Source material -
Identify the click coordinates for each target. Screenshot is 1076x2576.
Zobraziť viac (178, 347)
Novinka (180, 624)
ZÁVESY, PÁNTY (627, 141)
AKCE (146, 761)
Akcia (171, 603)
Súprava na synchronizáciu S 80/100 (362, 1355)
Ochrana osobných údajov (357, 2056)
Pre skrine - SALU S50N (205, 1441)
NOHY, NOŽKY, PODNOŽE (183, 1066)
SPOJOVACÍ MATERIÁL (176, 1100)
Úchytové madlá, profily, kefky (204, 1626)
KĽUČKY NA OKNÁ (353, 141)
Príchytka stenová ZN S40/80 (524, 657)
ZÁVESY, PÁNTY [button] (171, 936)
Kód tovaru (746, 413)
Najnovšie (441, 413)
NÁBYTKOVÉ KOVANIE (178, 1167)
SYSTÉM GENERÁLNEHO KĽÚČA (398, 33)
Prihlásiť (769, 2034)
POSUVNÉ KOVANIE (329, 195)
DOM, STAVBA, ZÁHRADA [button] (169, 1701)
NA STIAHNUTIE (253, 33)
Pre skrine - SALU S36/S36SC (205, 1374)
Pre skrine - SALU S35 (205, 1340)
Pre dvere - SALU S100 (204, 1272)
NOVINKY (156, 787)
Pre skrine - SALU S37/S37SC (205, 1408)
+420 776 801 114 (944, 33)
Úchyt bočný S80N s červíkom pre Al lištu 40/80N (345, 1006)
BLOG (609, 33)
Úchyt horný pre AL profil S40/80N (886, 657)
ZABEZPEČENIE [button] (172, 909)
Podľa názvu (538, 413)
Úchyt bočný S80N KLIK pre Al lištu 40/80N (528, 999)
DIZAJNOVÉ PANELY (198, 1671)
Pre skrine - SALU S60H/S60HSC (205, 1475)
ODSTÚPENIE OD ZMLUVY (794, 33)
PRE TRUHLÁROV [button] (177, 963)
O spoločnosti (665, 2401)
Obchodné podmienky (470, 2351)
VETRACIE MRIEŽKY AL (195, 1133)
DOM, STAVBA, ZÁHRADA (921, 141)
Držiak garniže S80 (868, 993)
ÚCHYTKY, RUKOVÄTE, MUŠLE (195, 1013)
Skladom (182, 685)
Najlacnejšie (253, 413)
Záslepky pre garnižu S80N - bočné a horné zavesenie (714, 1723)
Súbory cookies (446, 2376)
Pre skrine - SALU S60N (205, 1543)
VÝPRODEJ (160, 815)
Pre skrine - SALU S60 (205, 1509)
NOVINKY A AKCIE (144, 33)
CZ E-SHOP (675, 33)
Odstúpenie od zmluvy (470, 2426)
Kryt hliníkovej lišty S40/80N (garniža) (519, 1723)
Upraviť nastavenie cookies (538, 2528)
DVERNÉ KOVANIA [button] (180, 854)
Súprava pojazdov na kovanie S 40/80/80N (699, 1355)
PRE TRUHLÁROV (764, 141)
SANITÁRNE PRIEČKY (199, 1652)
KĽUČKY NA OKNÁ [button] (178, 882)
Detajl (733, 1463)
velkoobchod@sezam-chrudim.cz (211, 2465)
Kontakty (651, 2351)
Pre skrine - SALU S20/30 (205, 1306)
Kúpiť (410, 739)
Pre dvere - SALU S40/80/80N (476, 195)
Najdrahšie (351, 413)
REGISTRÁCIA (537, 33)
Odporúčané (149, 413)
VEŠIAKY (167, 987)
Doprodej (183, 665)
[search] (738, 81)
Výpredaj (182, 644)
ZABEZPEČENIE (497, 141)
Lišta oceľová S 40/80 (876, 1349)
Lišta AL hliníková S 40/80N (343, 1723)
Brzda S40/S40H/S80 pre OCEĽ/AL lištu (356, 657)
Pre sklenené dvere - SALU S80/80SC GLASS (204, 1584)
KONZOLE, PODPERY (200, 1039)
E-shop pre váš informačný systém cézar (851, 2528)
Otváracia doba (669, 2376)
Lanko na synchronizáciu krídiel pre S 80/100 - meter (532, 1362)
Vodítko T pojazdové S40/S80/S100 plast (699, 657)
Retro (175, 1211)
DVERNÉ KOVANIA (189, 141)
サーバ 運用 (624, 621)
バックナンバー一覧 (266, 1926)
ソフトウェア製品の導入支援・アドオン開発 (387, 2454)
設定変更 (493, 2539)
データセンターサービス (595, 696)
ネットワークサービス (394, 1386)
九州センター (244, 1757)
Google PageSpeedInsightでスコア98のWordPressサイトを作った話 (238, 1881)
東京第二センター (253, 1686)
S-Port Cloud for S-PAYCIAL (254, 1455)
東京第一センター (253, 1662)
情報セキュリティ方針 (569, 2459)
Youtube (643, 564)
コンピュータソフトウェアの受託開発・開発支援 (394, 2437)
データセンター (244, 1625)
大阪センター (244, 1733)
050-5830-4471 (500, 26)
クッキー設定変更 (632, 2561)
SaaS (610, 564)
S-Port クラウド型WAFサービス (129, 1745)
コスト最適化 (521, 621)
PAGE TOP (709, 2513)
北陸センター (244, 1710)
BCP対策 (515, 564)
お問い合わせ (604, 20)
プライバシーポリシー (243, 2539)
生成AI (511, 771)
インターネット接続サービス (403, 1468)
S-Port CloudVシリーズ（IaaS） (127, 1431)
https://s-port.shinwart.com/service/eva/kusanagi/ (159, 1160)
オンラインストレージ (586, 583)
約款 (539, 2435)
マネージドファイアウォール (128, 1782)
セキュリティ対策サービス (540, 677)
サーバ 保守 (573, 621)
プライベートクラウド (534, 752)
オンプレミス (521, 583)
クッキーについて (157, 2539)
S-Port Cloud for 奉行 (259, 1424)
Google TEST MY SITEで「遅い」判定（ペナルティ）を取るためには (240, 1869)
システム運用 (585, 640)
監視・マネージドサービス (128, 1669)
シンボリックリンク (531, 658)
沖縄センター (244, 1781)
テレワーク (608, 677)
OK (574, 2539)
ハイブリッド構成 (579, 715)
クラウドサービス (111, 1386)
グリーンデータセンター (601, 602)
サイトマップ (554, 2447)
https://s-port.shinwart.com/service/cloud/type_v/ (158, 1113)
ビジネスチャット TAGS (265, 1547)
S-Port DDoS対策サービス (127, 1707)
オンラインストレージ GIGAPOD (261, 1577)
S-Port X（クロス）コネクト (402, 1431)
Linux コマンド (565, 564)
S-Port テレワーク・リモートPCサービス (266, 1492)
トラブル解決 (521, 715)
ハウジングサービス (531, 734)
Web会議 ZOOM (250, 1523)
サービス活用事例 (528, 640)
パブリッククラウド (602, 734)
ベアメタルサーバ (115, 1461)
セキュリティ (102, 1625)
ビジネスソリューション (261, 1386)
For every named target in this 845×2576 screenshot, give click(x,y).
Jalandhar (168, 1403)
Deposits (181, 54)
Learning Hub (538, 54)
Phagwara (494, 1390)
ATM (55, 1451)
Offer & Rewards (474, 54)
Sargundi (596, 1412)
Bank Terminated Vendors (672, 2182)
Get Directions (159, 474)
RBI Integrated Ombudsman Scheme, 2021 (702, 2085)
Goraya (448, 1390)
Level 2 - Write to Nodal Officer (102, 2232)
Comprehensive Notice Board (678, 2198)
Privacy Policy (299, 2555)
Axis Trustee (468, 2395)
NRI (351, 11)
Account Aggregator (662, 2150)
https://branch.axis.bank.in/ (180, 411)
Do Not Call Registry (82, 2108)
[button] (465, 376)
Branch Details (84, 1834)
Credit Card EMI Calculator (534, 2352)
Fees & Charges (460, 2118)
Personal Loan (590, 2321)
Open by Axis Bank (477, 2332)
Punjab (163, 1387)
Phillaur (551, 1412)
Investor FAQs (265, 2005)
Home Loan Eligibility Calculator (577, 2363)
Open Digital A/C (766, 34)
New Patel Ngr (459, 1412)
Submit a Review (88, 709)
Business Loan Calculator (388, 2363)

The task - Look back at the entries above. Retype the line with "東京第一センター (253, 1662)", the line with "サービス活用事例 (528, 640)", and all lines in between.

Task answer -
東京第一センター (253, 1662)
情報セキュリティ方針 (569, 2459)
Youtube (643, 564)
コンピュータソフトウェアの受託開発・開発支援 (394, 2437)
データセンター (244, 1625)
大阪センター (244, 1733)
050-5830-4471 (500, 26)
クッキー設定変更 (632, 2561)
SaaS (610, 564)
S-Port クラウド型WAFサービス (129, 1745)
コスト最適化 (521, 621)
PAGE TOP (709, 2513)
北陸センター (244, 1710)
BCP対策 (515, 564)
お問い合わせ (604, 20)
プライバシーポリシー (243, 2539)
生成AI (511, 771)
インターネット接続サービス (403, 1468)
S-Port CloudVシリーズ（IaaS） (127, 1431)
https://s-port.shinwart.com/service/eva/kusanagi/ (159, 1160)
オンラインストレージ (586, 583)
約款 (539, 2435)
マネージドファイアウォール (128, 1782)
セキュリティ対策サービス (540, 677)
サーバ 保守 (573, 621)
プライベートクラウド (534, 752)
オンプレミス (521, 583)
クッキーについて (157, 2539)
S-Port Cloud for 奉行 (259, 1424)
Google TEST MY SITEで「遅い」判定（ペナルティ）を取るためには (240, 1869)
システム運用 (585, 640)
監視・マネージドサービス (128, 1669)
シンボリックリンク (531, 658)
沖縄センター (244, 1781)
テレワーク (608, 677)
OK (574, 2539)
ハイブリッド構成 (579, 715)
クラウドサービス (111, 1386)
グリーンデータセンター (601, 602)
サイトマップ (554, 2447)
https://s-port.shinwart.com/service/cloud/type_v/ (158, 1113)
ビジネスチャット TAGS (265, 1547)
S-Port DDoS対策サービス (127, 1707)
オンラインストレージ GIGAPOD (261, 1577)
S-Port X（クロス）コネクト (402, 1431)
Linux コマンド (565, 564)
S-Port テレワーク・リモートPCサービス (266, 1492)
トラブル解決 (521, 715)
ハウジングサービス (531, 734)
Web会議 ZOOM (250, 1523)
サービス活用事例 (528, 640)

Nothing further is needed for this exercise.